[Data section]

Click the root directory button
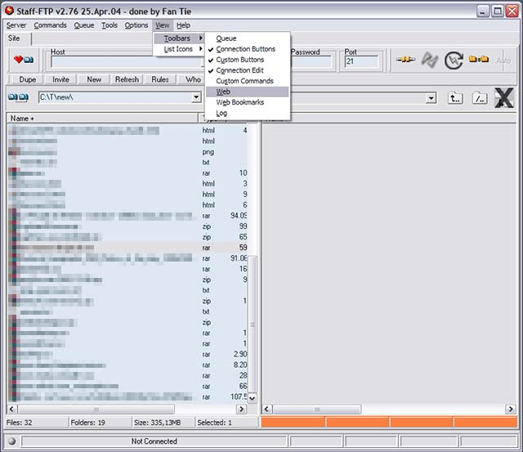Image resolution: width=523 pixels, height=452 pixels. (481, 98)
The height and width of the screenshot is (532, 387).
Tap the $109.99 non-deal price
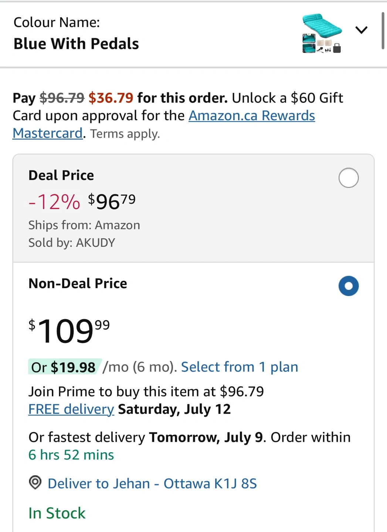click(69, 331)
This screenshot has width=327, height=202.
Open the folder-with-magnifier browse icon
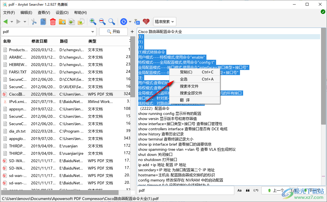(x=62, y=22)
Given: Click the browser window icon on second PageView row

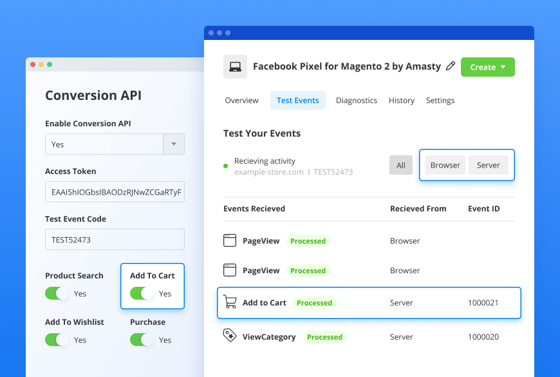Looking at the screenshot, I should 229,269.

[/Data section]

◆ About this exercise ◆
Transcribe nothing but the lines from the one containing "Given: Click the" through the final line of the records, exactly as written and without pictures.

◆ Response for this exercise ◆
Given: Click the browser window icon on second PageView row

Looking at the screenshot, I should 229,269.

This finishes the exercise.